- Liste des tâches:
1. Résumez en deux phrases le texte sur la séance photo subaquatique de l'association Ouitisch.
2. Reprenez le texte sur la séance photo de l'association Ouitisch à la suite de sa dernière phrase.

Mercredi 14 août, 21h. Les derniers courageux effectuent des longueurs dans la piscine des Gayeulles, à quelques mètres de la fosse plongée dans laquelle est installé le studio photo de l’association Ouitisch. Le moment est venu, après deux ans de réflexion et de travail autour de leur projet !

Celui de réaliser et présenter une exposition subaquatique, sur le thème des abysses. Un milieu mystérieux et méconnu du grand public. Le livre de Claire Nouvian, Abysses, est leur Bible : « C’est notre coup de cœur. Nous sommes restés fidèles aux images du bouquin. Les dessins et créations d’Anna Le Reun sont très proches de celles-ci », explique Xavière Voisin, secrétaire de l’asso, en charge de l’administration et des relations partenaires.

Durant trois nuits, l’équipe de Ouitisch s’est dédiée à la réalisation des images de l’expo Des abysses et vous, qui sera présentée tour à tour dans les quatre piscines rennaises. « Une invitation à l’imaginaire », selon Xavière.

Une fois la nuit tombée, le shooting peut démarrer. Huit projecteurs sont installés à 6m de profondeur, l’appareil photo est déjà au fond de la fosse, une gueuse est mise en place pour une meilleure stabilité de la modèle, Jessica Josse… Cette dernière a enfilé son costume de méduse blanche, après avoir été maquillée par Vanessa Coupé, qui a en amont beaucoup collaboré avec Anna pour définir les différents maquillages.

« La texture des produits waterproof n’est pas du tout la même et je ne m’étais pas rendu compte de la difficulté au départ. On ne peut pas tirer la matière, la travailler… Et elle sèche aussitôt ! », confie Vanessa. Ce n’est pas pour autant que la jeune professionnelle se débine. Au contraire ! « Il suffit donc de travailler la base avec des produits gras, de faire le dégradé à ce moment-là et de rajouter la couche waterproof », explique-t-elle. Et le tour est joué pour un résultat impeccable, qui sera révélé dès le 15 novembre.

- Entrées fournies:
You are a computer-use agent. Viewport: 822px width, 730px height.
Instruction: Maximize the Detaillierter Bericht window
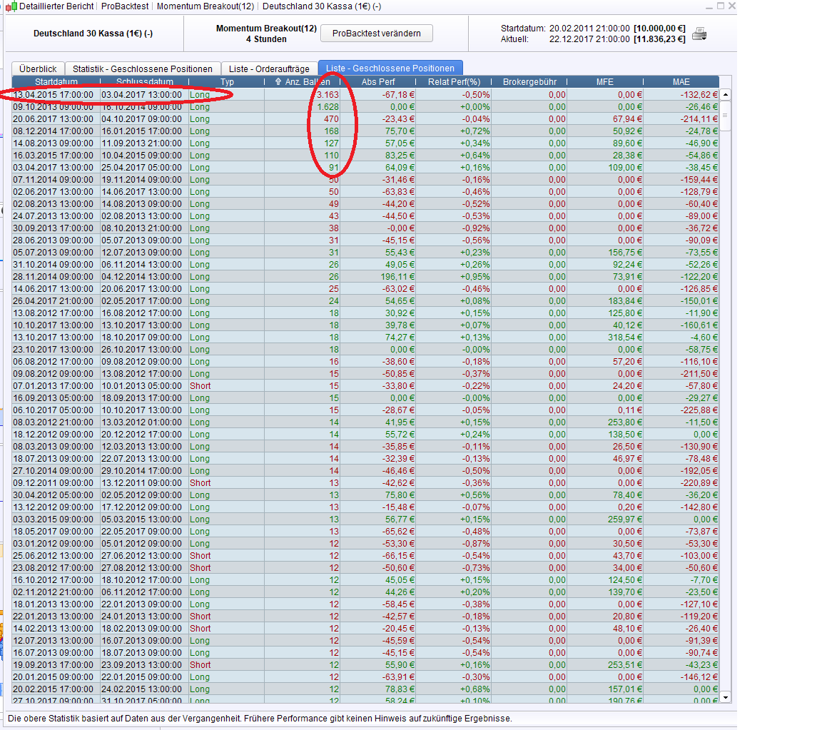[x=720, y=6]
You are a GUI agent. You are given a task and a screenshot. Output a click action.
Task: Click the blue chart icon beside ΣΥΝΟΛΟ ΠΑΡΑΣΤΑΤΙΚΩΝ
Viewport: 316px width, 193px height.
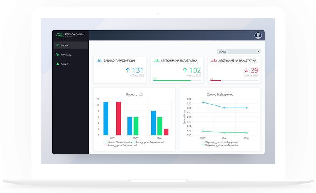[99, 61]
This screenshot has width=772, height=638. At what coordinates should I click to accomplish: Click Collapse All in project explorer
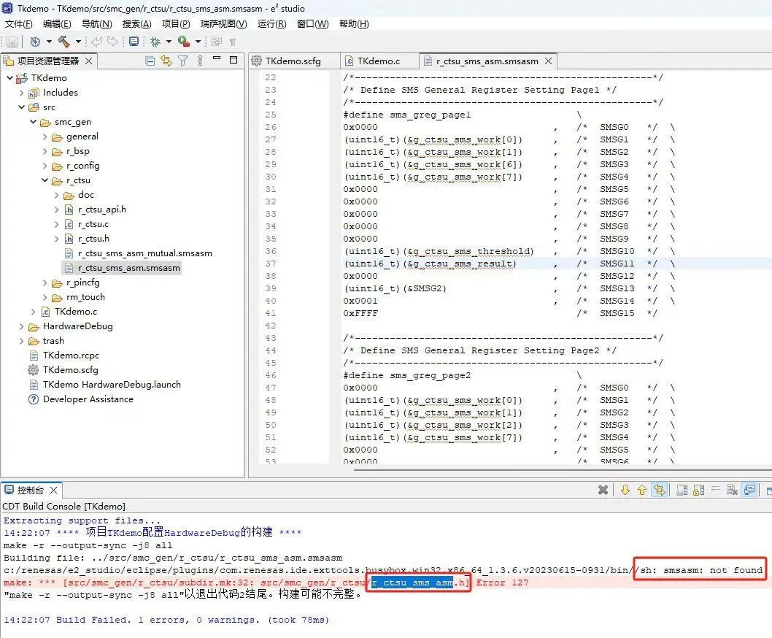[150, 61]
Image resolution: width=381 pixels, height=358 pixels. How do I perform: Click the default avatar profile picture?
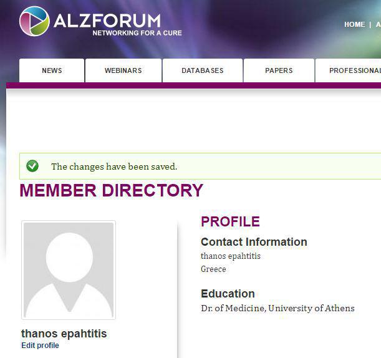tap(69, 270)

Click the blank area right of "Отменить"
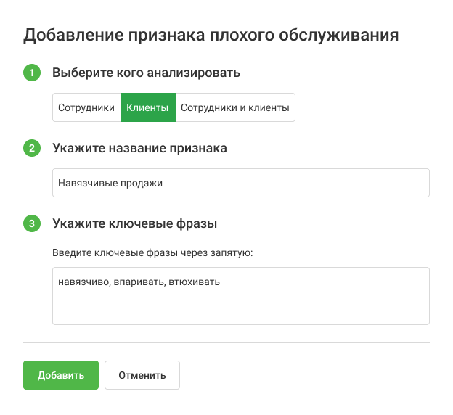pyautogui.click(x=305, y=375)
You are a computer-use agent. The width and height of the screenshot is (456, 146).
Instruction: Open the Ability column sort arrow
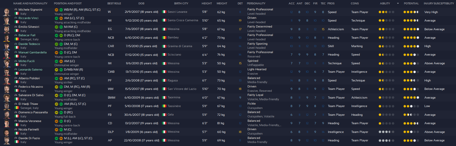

- Réponses rédigées:
1. Après deux ans de travail, l'association Ouitisch a consacré trois nuits, dans la fosse de la piscine des Gayeulles, à réaliser les images de son exposition subaquatique Des abysses et vous, fidèle au livre Abysses de Claire Nouvian et présentée tour à tour dans les quatre piscines rennaises. La maquilleuse Vanessa Coupé a dû s'adapter aux produits waterproof, qui sèchent aussitôt, en travaillant d'abord la base avec des produits gras avant d'ajouter la couche waterproof.

2.
Dans l’univers abyssal

Il est temps pour Jessica de descendre sous l’eau. Doucement, un plongeur l’accompagne jusqu’au fond de la fosse. Anna est déjà dans l’eau, prête à réajuster le costume. L’équipe s’apprête à réaliser une séance de 20 à 30 minutes pendant laquelle Jessica alterne entre apnée et bouffée d’oxygène. Avec aisance, elle effectue des mouvements gracieux, en douceur. La jeune femme n’en est pas à son premier coup d’essai.

En effet, pendant 13 ans, elle a pratiqué la natation synchronisée et  participé à plusieurs courts-métrages en milieu aquatique, avec la réalisatrice Manon Le Roy. Son bonus : tenir en apnée pendant 2 minutes 30. Néanmoins, elle ne préfère pas tirer sur ses réserves pour cet exercice « déjà assez éprouvant ! ». Elle se souvient de la nuit précédente : « Au début, j’ai eu un moment d’angoisse : à 6 mètres de profondeur, dans le noir, il fait très froid, je portais un costume avec une grosse structure sur la tête… ». Après un temps d’adaptation, elle entre rapidement dans le personnage et renouvelle l’exercice à trois reprises dans la soirée.

Pour Anna, la satisfaction est grande. Après discussion autour de leurs envies, les membres de Ouitisch ont rapidement su ce qui ne voulaient pas niveau costumes : « Pas de rococo, d’angélique, de mousseux ou encore de fashion ». A la suite de nombreux tests effectués, la créatrice connaît les réactions des différentes matières au contact de l’eau et sait comment créer les trois créatures abyssales demandées.

« Je suis contente car le rendu durant le shooting est le même que sur les dessins. C’est cool ! », explique-t-elle. D’autres projets naissent dans les esprits « ouitischiens », « à force d’être ensemble et de discuter de nos envies, forcément c’est stimulant ». Mais avant tout il faudra présenter les 9 clichés grand format, placés dans des sarcophages en plexiglas, au fond des quatre piscines municipales. A vos masques et tubas, dès le 15 novembre, à la piscine Saint-Georges de Rennes.